● What you should do: An exact transcription of the lines below, from the first through the one containing "Viewport: 1573px width, 549px height.", is the only output wanted.

● Excerpted records:

- - - - - - -

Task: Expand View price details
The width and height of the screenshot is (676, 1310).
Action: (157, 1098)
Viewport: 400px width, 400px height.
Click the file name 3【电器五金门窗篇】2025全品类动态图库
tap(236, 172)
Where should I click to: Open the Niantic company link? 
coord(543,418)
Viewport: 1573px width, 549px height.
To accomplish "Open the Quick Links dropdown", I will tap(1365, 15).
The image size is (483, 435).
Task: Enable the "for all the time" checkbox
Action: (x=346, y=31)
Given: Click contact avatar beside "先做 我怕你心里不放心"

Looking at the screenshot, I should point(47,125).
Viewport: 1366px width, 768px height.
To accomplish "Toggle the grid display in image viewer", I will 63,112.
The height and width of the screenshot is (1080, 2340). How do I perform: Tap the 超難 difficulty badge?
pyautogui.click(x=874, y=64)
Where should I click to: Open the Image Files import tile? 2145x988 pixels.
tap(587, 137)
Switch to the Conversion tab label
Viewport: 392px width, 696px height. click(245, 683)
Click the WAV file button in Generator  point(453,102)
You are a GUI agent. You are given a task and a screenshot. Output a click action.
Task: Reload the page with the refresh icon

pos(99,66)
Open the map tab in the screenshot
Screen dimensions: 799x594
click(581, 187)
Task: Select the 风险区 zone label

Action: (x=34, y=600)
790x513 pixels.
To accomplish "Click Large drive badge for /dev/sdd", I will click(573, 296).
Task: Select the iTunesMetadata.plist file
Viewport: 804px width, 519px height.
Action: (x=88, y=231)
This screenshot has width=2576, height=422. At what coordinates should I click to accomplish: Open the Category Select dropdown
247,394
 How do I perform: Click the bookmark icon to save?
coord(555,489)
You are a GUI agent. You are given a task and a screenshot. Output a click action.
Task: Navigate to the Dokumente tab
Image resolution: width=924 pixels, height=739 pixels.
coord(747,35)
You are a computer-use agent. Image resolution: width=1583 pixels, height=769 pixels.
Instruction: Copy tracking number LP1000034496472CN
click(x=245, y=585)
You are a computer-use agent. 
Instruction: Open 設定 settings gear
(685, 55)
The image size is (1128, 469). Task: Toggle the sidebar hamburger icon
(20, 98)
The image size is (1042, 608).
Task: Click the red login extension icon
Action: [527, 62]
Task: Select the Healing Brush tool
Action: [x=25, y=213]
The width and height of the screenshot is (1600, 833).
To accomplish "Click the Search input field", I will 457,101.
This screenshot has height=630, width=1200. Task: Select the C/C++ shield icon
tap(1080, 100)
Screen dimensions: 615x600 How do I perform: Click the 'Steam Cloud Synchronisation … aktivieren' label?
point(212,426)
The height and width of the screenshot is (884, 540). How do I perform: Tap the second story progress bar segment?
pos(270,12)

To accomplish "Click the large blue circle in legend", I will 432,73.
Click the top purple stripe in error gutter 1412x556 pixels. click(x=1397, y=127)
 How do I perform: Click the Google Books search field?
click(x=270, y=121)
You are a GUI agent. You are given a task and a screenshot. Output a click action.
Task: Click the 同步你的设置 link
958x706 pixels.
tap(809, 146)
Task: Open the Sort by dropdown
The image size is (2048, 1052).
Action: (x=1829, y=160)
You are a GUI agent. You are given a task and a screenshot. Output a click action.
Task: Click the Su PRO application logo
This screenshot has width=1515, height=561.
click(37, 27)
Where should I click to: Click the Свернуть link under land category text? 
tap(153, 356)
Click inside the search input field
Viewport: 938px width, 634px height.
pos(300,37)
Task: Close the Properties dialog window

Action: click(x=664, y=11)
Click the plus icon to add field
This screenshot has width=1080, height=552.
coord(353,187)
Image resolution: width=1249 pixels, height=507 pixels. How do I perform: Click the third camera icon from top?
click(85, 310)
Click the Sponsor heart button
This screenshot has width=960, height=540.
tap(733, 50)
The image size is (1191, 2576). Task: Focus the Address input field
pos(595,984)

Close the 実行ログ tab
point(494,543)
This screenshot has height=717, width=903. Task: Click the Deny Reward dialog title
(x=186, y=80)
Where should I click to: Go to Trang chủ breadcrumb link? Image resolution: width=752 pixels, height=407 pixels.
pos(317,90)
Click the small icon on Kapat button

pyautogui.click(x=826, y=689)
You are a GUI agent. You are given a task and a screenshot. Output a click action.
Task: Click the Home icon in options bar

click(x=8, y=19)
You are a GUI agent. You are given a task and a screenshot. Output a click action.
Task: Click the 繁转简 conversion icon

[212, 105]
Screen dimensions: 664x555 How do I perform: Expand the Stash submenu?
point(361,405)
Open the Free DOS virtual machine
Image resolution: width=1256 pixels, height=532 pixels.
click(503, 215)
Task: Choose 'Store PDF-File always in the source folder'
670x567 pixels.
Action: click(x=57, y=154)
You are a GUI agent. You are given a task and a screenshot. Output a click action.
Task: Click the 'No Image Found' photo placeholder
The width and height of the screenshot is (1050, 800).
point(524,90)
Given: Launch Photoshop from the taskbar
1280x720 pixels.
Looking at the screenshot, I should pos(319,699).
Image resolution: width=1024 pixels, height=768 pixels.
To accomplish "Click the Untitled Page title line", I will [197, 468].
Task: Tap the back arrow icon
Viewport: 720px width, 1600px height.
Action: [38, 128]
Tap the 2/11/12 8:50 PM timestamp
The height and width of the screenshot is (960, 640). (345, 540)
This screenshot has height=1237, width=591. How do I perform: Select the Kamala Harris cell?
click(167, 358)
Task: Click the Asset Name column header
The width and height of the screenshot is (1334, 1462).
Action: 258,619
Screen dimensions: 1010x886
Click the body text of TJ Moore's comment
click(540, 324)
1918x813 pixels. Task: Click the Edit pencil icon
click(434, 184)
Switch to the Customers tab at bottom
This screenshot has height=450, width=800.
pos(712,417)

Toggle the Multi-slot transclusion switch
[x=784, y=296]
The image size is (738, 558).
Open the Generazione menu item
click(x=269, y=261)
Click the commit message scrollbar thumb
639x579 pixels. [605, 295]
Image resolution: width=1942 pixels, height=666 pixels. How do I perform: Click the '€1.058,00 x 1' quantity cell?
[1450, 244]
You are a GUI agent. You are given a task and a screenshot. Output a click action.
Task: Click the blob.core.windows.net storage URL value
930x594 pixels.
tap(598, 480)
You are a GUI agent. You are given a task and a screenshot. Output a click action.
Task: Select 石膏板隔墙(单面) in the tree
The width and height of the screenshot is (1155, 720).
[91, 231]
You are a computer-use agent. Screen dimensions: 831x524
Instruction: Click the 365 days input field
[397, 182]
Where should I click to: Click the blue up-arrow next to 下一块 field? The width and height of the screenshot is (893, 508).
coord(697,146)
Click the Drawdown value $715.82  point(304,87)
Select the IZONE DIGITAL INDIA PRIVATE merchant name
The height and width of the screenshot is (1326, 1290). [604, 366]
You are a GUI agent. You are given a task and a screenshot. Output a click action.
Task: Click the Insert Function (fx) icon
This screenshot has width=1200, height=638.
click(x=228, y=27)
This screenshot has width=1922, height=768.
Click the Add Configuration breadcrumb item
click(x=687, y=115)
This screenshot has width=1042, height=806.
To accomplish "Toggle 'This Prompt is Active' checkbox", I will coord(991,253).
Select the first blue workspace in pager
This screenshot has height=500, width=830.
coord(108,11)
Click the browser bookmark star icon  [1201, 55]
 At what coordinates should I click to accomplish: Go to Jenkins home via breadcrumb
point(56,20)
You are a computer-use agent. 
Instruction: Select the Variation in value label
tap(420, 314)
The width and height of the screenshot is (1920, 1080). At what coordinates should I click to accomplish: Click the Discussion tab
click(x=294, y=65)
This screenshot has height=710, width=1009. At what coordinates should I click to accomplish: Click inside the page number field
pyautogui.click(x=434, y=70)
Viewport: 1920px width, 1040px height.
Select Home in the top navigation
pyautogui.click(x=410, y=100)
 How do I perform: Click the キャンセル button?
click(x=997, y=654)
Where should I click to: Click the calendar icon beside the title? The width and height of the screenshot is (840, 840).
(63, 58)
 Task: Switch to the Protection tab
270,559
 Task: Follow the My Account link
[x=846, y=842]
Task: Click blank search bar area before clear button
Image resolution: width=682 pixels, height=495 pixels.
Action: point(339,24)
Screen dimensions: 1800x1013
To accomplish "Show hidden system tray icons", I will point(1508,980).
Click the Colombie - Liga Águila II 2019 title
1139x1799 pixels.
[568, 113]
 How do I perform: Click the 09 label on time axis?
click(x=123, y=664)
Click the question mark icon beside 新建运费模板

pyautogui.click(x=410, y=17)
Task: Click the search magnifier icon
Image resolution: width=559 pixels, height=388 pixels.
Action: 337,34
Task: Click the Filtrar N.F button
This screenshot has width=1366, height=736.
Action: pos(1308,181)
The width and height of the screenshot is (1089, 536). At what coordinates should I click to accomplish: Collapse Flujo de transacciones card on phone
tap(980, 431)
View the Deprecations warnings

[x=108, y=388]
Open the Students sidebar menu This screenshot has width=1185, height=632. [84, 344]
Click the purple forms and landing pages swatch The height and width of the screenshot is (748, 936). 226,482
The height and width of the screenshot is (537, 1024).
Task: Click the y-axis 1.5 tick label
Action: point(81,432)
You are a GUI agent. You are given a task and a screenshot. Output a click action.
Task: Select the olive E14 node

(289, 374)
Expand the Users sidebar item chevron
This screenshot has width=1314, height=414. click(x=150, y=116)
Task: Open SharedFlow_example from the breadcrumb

- - - - - - -

● Written solution:
Task: Expand View price details
The width and height of the screenshot is (676, 1310).
Action: (157, 1098)
Viewport: 400px width, 400px height.
Click the file name 3【电器五金门窗篇】2025全品类动态图库
tap(236, 172)
Where should I click to: Open the Niantic company link? 
coord(543,418)
Viewport: 1573px width, 549px height.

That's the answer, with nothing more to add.